Logan has assisted in the development of several important policies and documents through NARA "including appraisal justification memos; records management training materials; conference programs, newsletters, and publications; records management briefing documents; records management and diversity policies and procedures; and evaluation reports."

In 2023, Logan was awarded the Distinguished Terrapin Award for graduate school alumni by the University of Maryland College of Information Studies.

== Affiliations ==

=== Society of American Archivists ===
Logan became a member of the Society of American Archivists (SAA) in 1978 and served on several committees including serving on the SAA Council from 1998–2001 and her appointment as a Fellow of the SAA in 2006. Through the SAA, she is also a member of Program Committee, Membership Committee, Nominating Committee, Status of Women Committee, Committee on Institutional Evaluation and Development, Colonial Dames Scholarship Committee, Diversity Committee, Committee on Professional Education and Development, Appointments Committee, ARL/SAA Mosaic Program Selection Committee from 2013–2016, and the SAA Foundation Board of Directors in 2016, approved by a unanimous vote of the SAA Council. She helped found the African-American and Third World Archivist Roundtable, now Archivists & Archives of Color Roundtable, where she served as co-chair in 1998.
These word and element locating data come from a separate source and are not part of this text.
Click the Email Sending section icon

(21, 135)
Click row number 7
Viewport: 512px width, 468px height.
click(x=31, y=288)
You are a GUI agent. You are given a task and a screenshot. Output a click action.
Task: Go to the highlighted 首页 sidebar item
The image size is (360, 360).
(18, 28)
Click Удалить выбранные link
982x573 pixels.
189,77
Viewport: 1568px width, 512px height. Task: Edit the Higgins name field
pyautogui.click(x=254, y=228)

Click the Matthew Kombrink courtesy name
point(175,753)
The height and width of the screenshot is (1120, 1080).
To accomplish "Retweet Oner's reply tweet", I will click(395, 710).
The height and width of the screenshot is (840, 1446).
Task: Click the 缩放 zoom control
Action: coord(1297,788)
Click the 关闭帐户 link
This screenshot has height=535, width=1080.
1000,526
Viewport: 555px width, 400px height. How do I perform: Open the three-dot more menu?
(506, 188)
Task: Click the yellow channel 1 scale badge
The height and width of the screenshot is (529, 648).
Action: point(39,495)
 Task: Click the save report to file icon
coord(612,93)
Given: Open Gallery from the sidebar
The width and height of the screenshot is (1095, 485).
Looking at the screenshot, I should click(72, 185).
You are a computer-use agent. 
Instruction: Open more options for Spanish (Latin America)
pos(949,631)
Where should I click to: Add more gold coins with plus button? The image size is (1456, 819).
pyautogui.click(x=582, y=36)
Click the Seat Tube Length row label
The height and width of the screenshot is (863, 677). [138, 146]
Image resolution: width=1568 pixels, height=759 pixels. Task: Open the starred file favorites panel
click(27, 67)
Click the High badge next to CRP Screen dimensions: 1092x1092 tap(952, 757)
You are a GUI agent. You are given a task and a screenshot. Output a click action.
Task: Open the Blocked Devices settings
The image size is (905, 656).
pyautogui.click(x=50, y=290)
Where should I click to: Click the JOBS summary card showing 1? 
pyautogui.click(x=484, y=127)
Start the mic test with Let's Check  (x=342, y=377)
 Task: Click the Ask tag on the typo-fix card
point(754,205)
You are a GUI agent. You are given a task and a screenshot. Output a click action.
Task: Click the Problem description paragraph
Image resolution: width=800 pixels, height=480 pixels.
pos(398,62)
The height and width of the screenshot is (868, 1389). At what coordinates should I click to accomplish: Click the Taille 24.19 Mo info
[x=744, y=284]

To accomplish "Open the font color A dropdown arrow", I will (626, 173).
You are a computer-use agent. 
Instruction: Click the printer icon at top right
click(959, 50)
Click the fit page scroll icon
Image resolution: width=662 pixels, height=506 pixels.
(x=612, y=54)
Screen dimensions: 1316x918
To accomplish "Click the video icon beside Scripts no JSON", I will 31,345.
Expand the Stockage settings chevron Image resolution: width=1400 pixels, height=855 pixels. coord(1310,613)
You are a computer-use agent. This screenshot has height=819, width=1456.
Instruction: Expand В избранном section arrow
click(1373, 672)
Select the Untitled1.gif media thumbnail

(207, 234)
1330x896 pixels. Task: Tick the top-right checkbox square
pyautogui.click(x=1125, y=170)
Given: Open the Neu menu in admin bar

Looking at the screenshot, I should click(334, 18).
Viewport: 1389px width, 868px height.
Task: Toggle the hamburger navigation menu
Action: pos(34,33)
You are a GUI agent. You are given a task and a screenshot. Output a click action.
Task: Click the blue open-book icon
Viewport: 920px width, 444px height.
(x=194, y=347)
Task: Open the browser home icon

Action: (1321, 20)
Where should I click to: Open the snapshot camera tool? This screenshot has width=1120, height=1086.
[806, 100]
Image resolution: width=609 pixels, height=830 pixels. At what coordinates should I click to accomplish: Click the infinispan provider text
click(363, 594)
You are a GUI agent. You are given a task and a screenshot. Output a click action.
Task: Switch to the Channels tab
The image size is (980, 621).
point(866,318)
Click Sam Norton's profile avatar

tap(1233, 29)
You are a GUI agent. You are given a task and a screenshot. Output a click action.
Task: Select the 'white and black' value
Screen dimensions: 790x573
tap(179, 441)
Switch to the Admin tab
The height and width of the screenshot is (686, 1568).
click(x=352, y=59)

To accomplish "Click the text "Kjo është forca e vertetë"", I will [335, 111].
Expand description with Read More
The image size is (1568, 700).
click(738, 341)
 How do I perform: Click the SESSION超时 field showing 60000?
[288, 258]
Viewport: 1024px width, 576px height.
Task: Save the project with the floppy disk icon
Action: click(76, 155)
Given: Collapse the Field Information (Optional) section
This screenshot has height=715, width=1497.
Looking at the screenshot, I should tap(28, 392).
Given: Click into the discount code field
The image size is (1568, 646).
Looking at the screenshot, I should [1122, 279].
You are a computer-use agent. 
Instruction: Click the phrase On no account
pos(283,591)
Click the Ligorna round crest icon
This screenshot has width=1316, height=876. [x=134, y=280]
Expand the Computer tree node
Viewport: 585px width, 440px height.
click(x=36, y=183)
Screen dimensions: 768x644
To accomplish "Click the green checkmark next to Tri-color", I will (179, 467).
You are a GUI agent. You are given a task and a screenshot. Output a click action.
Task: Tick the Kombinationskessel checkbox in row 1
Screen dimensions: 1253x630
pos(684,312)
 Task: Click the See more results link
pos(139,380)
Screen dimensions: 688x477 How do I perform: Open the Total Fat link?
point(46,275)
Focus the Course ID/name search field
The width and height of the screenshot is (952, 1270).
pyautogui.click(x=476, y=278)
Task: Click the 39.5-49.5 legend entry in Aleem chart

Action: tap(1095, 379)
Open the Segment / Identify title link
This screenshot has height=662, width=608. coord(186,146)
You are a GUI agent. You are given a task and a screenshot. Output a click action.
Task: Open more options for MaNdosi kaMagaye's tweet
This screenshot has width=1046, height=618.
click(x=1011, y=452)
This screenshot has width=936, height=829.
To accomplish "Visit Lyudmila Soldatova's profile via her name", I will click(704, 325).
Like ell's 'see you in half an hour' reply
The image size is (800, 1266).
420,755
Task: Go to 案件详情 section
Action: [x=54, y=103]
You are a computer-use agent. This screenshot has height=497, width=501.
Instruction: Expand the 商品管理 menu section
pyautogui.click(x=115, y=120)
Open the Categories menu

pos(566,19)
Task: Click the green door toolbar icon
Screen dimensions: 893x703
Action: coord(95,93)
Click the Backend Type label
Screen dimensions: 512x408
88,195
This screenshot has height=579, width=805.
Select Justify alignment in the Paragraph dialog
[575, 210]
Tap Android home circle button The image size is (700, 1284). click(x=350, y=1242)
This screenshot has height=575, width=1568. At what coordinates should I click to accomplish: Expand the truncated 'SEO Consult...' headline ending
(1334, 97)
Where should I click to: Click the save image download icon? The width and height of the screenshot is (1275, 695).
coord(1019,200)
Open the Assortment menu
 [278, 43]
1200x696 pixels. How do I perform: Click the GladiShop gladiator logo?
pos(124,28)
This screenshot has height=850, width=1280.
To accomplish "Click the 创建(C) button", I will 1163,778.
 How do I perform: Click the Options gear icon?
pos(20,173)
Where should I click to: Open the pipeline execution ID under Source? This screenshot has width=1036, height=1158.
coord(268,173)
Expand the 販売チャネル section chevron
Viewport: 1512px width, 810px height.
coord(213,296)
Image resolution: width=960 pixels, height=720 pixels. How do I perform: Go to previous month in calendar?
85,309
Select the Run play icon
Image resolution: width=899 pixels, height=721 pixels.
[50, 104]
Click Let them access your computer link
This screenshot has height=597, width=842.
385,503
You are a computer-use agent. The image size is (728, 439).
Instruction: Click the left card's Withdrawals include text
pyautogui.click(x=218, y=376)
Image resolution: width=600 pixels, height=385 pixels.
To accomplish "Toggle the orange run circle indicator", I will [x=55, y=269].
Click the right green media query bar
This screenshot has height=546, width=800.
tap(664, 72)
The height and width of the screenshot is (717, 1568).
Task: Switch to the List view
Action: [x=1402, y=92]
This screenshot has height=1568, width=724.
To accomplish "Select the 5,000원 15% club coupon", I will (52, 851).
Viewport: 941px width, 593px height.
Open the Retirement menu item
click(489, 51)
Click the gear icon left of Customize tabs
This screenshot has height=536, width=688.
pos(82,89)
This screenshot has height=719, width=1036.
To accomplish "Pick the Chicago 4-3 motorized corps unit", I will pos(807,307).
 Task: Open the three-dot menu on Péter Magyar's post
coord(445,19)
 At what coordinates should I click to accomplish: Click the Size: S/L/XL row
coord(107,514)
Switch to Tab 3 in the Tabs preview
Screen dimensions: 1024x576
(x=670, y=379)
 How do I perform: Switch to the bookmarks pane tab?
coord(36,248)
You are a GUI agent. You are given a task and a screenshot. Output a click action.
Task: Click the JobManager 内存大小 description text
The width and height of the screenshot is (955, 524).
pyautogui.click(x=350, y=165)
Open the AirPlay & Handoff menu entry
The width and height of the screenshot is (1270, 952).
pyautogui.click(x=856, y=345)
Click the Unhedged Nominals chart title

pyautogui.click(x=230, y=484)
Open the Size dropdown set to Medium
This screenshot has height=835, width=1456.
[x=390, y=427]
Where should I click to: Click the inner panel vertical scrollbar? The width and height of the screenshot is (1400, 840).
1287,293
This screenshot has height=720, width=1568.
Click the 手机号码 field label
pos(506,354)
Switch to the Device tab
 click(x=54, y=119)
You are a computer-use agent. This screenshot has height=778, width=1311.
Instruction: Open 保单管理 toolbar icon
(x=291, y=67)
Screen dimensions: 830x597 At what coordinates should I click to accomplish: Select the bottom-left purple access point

=== Archivists and Archives of Color Roundtable ===
There were many issues at SAA regarding diversity, or lack thereof. Historically, there had not been much minority participation in SAA so "people were talking about us and making decisions for us as if we didn't exist." Logan, with others, helped create the Minorities Roundtable in 1987 (now the Archivists and Archives of Color), and some began to speak out against some of the SAA's actions and began publishing a newsletter. After objections from the SAA on financing a newsletter, Dr. Thomas Battle proposed that Howard University would cover the costs and the staff would publish and distribute the newsletter for free. The newsletters were available to anyone interested in the topics of archives, manuscripts and collections of people of color. Within a year, they returned to SAA with numbers proving their popularity among not just African Americans. The newsletter was later used as a model for future Roundtables, although it continued to be funded through Howard University and Dr. Thomas Battle. "It was important for us to break down those barriers and I like to think that we did that." Through the Minorities Round Table, Logan also helped to establish the Harold T. Pinkett Minority Student Award.

In 2018, Wilda announced her retirement from the National Archives and Records Administration. The Council Resolution Honoring Wilda Logan on August 17, 2018 concludes thus:"Wilda is an agent of change who has had a strong and guiding influence on the profession and on archivists around the country through her efforts in recruiting, mentoring, and preparing countless archivists for involvement in the profession and in SAA, especially archivists of color and NARA employees; NOW, THEREFORE, BE IT RESOLVED that the Council of the Society of American Archivists recognizes and thanks Wilda Logan for her knowledge, expertise, passion, straightforward honesty, and outstanding service to SAA, the SAA Foundation, and the archives profession."